実は、「保育園落ちた、日本死ね」の背景には、保育園・保育士不足ではなく、過密化というラストボスが立ちはだかっているようだ、とデータは示唆している。
○4 第2次産業就業者比率:
これもオープンデータを用いた筆者の独自指標である。就業者に占める第2次産業就業者の割合が高いほど、出生率が高くなる。他の影響を除いても、この条件が残る、ということは今後、前向きな検討が期待されるところである。なぜ、第2次産業就業者が多いエリアで生まれるのか。本分析のほかの項目と相互に関係しないところに理由があると考えると、第2次産業就業者独特の特性(働き方など)、といったものからアプローチすることが大切であろう。
○5 1住宅あたり延べ面積(1%水準でも有意、ただし負に影響):
意外な結果の一つであるが、過密化が出生率にマイナスの影響をもつこととあわせて慎重に考える必要がある。この項目のみの結果としては「大邸宅になるほど生まれない」ことを示している。しかし、前章の1対1分析の相関分析結果は反対の方向性を示している。実は、重回帰分析ではデータの制約上、小笠原諸島など島についてのデータが省略されている(51エリアのデータ)。つまり、諸島部をのぞいた結果、であることは指摘しておきたい 。
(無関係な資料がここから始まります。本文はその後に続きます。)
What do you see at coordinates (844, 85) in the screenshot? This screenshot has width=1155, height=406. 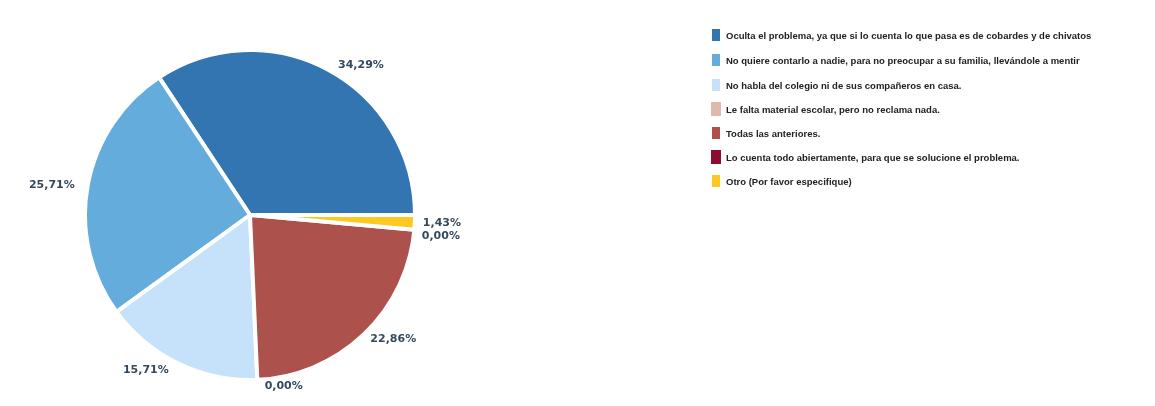 I see `legend-label: No habla del colegio ni de sus compañeros en casa.` at bounding box center [844, 85].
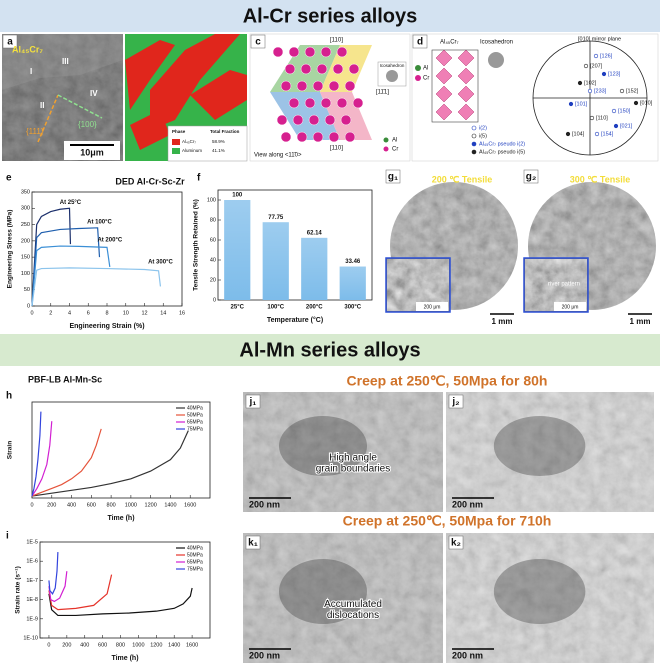 This screenshot has height=672, width=660. I want to click on x-tick-label: 600, so click(102, 645).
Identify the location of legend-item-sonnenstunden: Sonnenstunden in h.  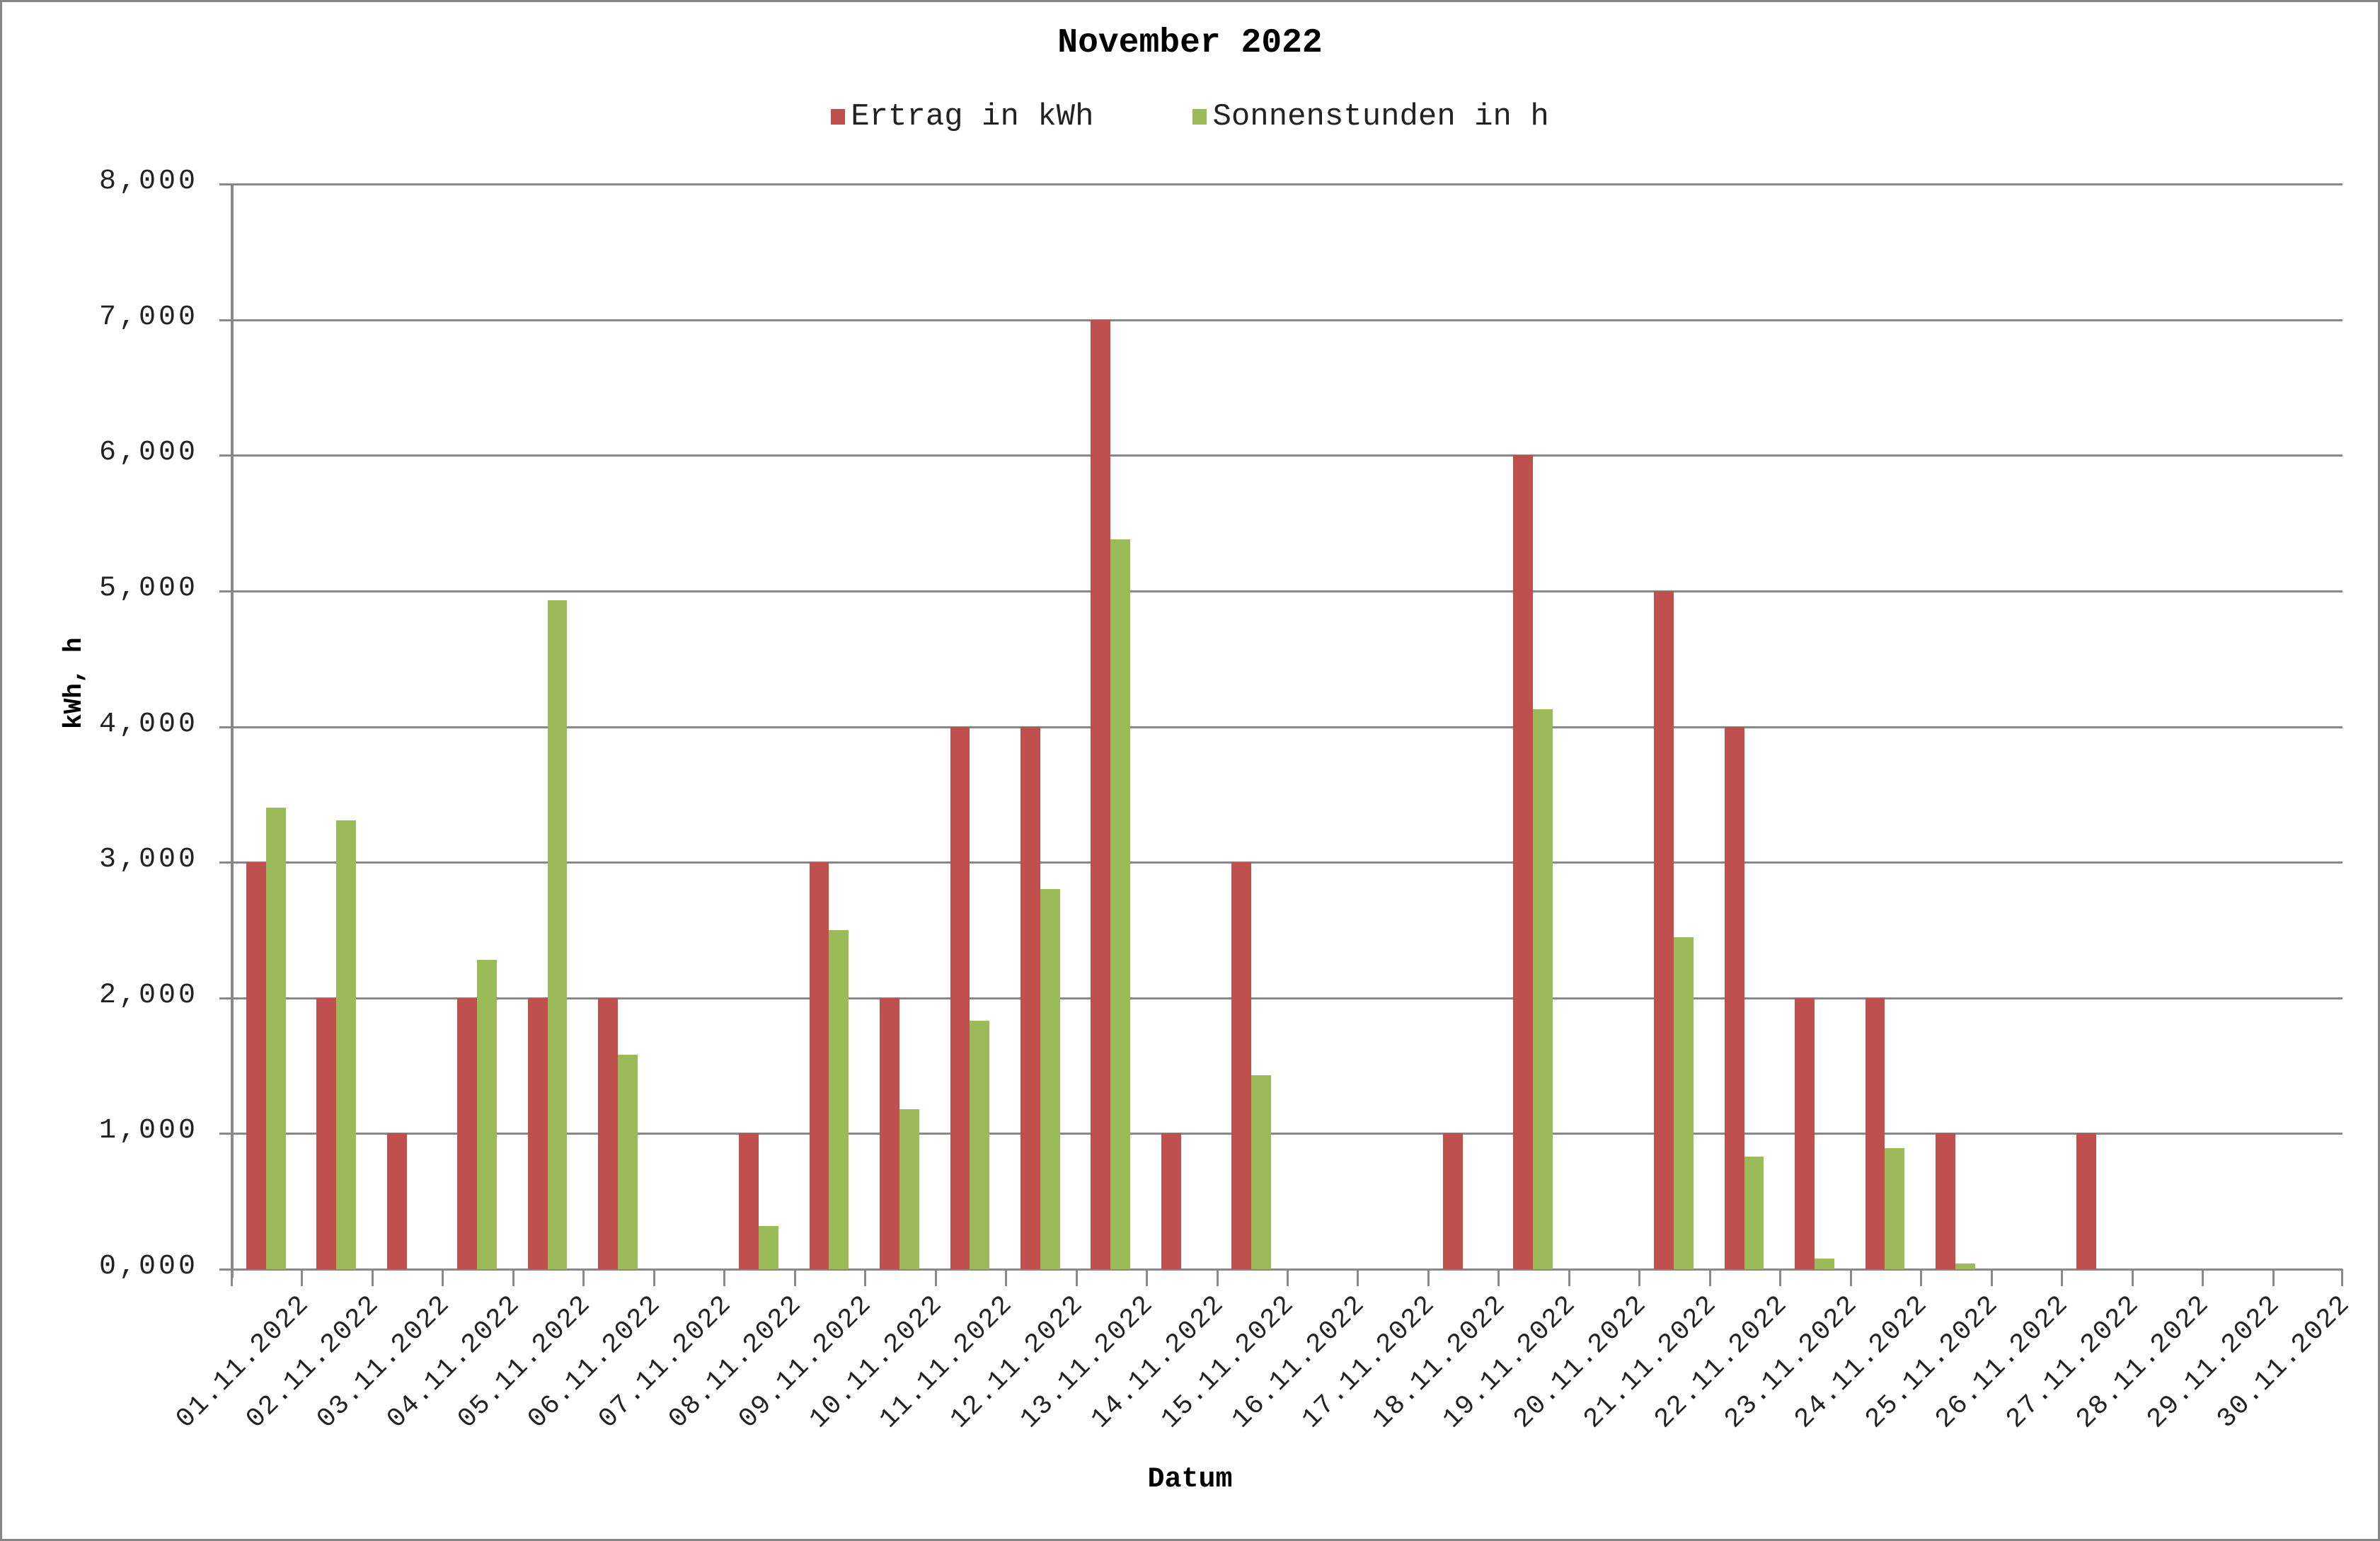
(1370, 116).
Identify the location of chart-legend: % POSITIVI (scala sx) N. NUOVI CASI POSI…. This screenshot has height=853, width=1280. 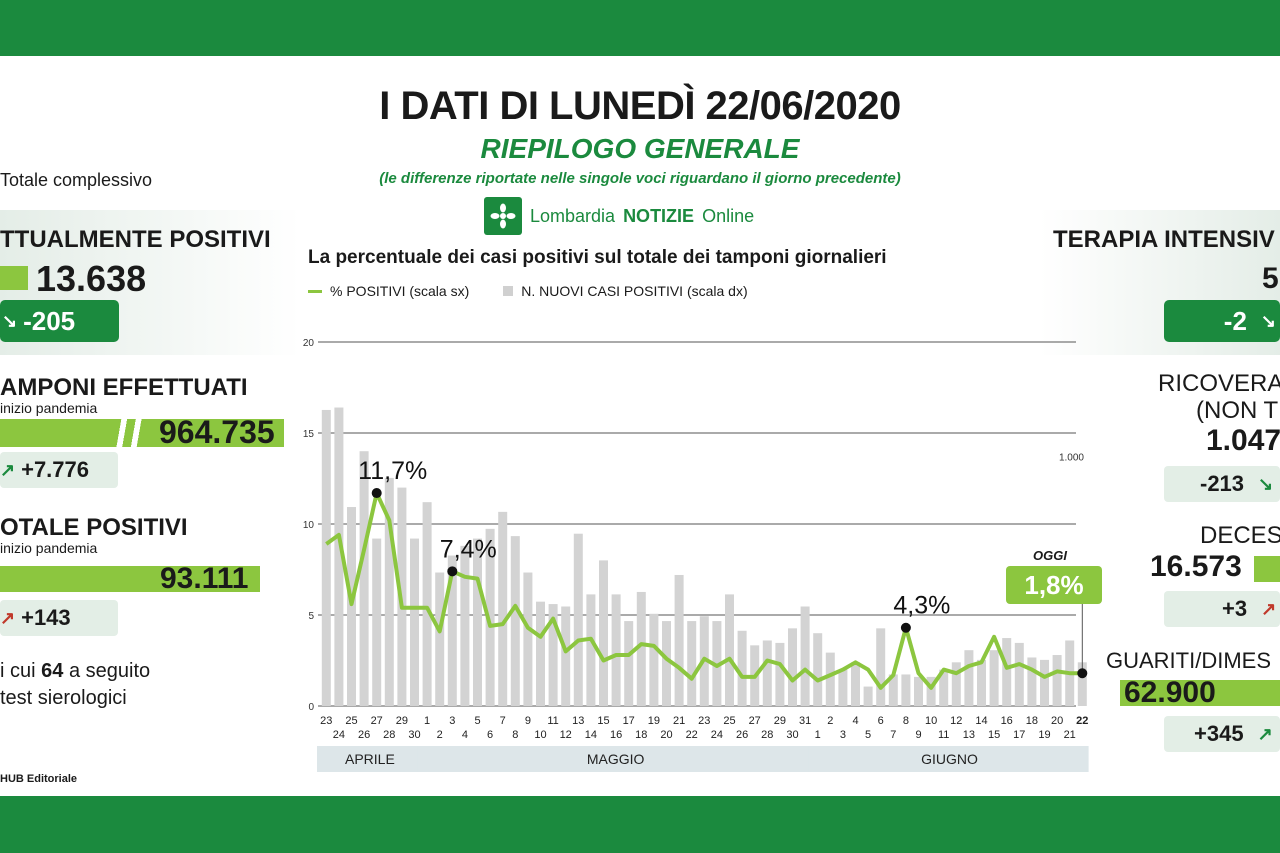
(528, 291).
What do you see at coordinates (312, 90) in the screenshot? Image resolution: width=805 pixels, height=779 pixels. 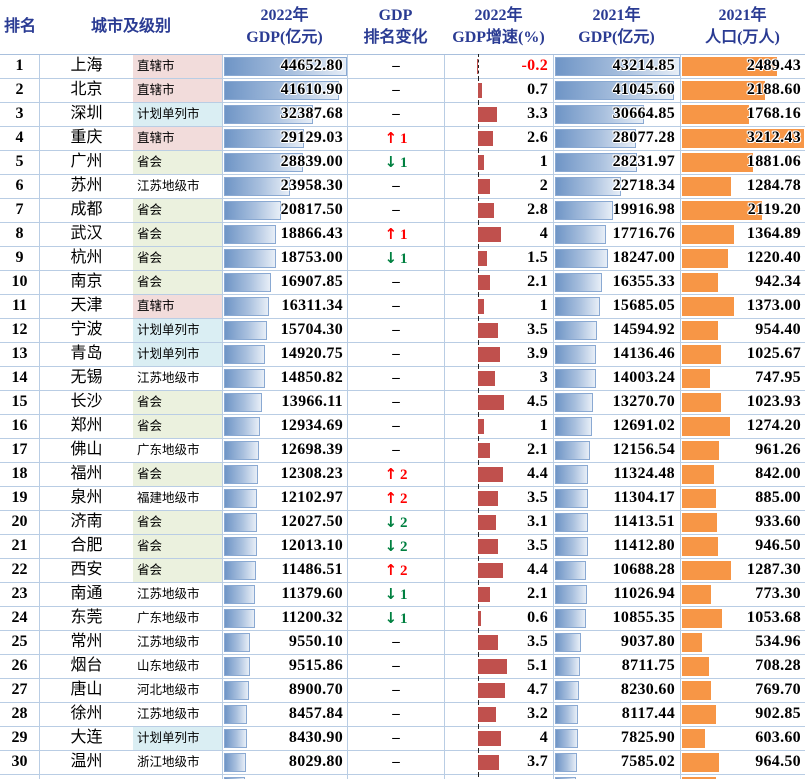 I see `gdp-2022-value: 41610.90` at bounding box center [312, 90].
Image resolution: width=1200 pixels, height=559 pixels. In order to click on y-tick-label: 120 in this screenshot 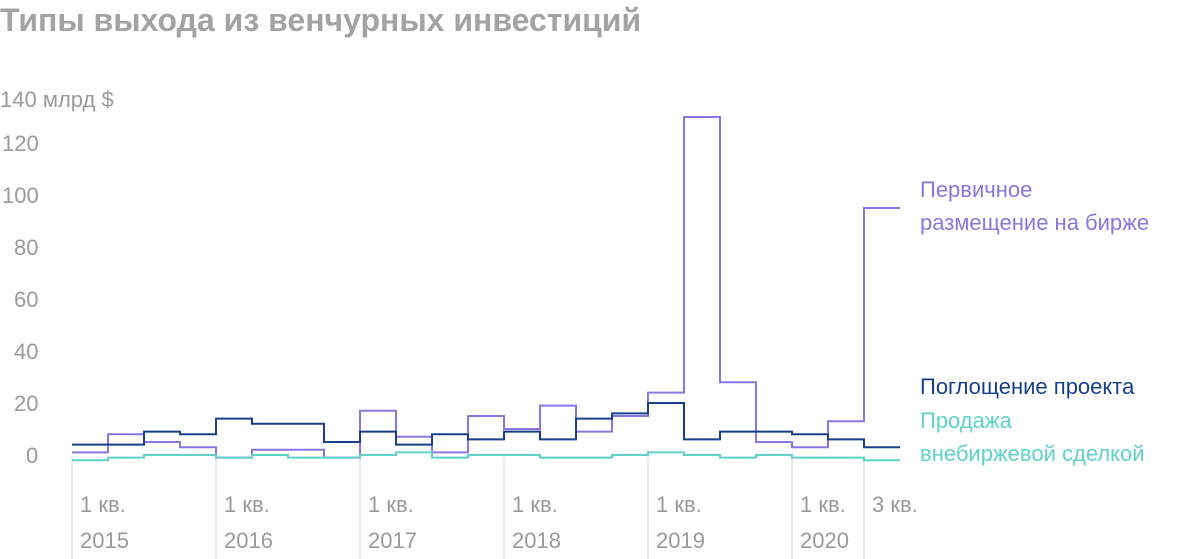, I will do `click(20, 144)`.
諸島部を除く東京都においては「満員列車の中では子どもは生まれないが、かといって東京ドームで生まれやすくなるわけではない」ということのようにも思える。
ここからは東京都に住む1児をもつ有業の母親としての筆者の全くの私見であるが「ある一定の広さ以上やみくもに大きな家を与えられても、その家事の管理が女性任せであるならば負担でしかない」というように読めなくもない。
○6 飲食店数:
最新時点の分析では、飲食店が多い方が出生率は上昇する、との結果である。共働きカップル世帯の増加との関係性考えていてもよいのではないだろうか。上の住宅面積の話(○5)さらには下に示す○8とあわせて考えると、現代では家事負担が少ないほど、子どもは生まれるのかもしれない(女性の家事負担意識と言うものが裏の支配要因である可能性)。
○7 薬剤師数(1%水準でも有意):
意外なことに薬剤師が多いエリアほど出生率が低くなる。薬剤師は医療機関や介護施設とセットで存在しているため、図表1の逆三角の人口ピラミッド構造から考えるとお年寄りが多いエリアに多く存在している可能性が高い。ただし、65歳以上人口割合と出生率が1対1の分析では関係が高くなかったことから、「薬剤師を必要とする人が多いエリアでは出生率が低くなる」という指摘にとどめておくこととしたい。ちなみにこの指標も、1%水準でも有意であるとの結果であり、出生率への強い支配力を示唆する項目となった。
○8 15歳未満人口における保育所在所児童比率(1%水準でも有意):
これも筆者の独自指標である。そのエリアの子ども人口のうち保育園児が多いほど、出生率が高くなる。文部科学省の学校基本調査によれば、幼稚園児は年々減少し、一方で厚生労働省の調査では、保育園児童は年々増加している。つまり、15歳未満の人口における保育園児の割合は、そのエリアにおける15年間の保育園利用のトレンドを示している、ともいえる。保育園利用が進んでいる、つまりは保護者が有業である割合が高いエリアほど出生率が高い、ということであろう。この指標も、1%水準でも有意であるとの結果であり、出生率への強い支配力を示唆する項目となった。